#### [What this task involves]
Extend the piece on teams dealing with issues heading into the holiday weekend, picking up right after its final paragraph.

#### [Selection]

Some teams dealing with issues heading into holiday weekend

Ordinarily, Memorial Day weekend is a time for teams and players to rest, relax, and recharge. But some teams have some sticky issues that are marring the weekend.

It will be tough to relax entirely when headache-type-issues await, as they now do in Buffalo, New Orleans and Cleveland.

Bills waiting on Peters

A potentially volatile contract situation is brewing in Buffalo, and though no one wants to discuss it right now, actions will say plenty this summer.

Buffalo's Pro Bowl offensive tackle Jason Peters, who many believe is the top young left tackle in the game, skipped the Bills' volunatry OTAs this week. Next up is next month's mandatory minicamp.

If Peters is absent again –- and the smart money says he will be –- then it will become obvious that there is another sticky contract squabble to go along with Brian Urlacher's, Anquan Boldin's, and Albert Haynesworth's.

#### [Dataset extract]

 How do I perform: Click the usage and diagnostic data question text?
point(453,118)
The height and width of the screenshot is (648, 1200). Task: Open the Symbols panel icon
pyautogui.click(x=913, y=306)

#### [Exercise result]
Peters is scheduled to earn $3.25 million in base salary this year, $2.95 million next year and $3.4 million in the final year of his contract. Buffalo also paid Peters $5.75 million worth of bonuses in July 2006, when he signed his extension. But that extension now pales in comparison to the type of deal that Tennessee's left tackle Michael Roos got last month, when he signed a six-year, $43 million deal.

Peters hasn't complained publicly like other players. Instead he has remained silent, and probably will continue to do so. But Peters has hired agent Eugene Parker to assist in negotiations, and Parker has a track record with similar situations.

Back in 2005, two of Parker's most high-profile clients, Steelers wide receiver Hines Ward and Patriots defensive lineman Richard Seymour, each skipped the first part of training camp in an effort to land a lucrative extension.

Ward missed over two weeks of camp before signing a four-year extension; Seymour missed nearly two weeks of practice before agreeing to a restructured deal that was extended the next summer. Peters could opt for the same approach, hoping for similar results.

But it is not going to be an easy situation for the Bills, potentially being without one of the league's top linemen. The quietness surrounding the issue is an indication that it threatens to last at least a little while. And maybe a lot longer.

Saints without ends

When the Saints wrapped up their OTA on Thursday, they had neither of their decorated defensive ends on the field.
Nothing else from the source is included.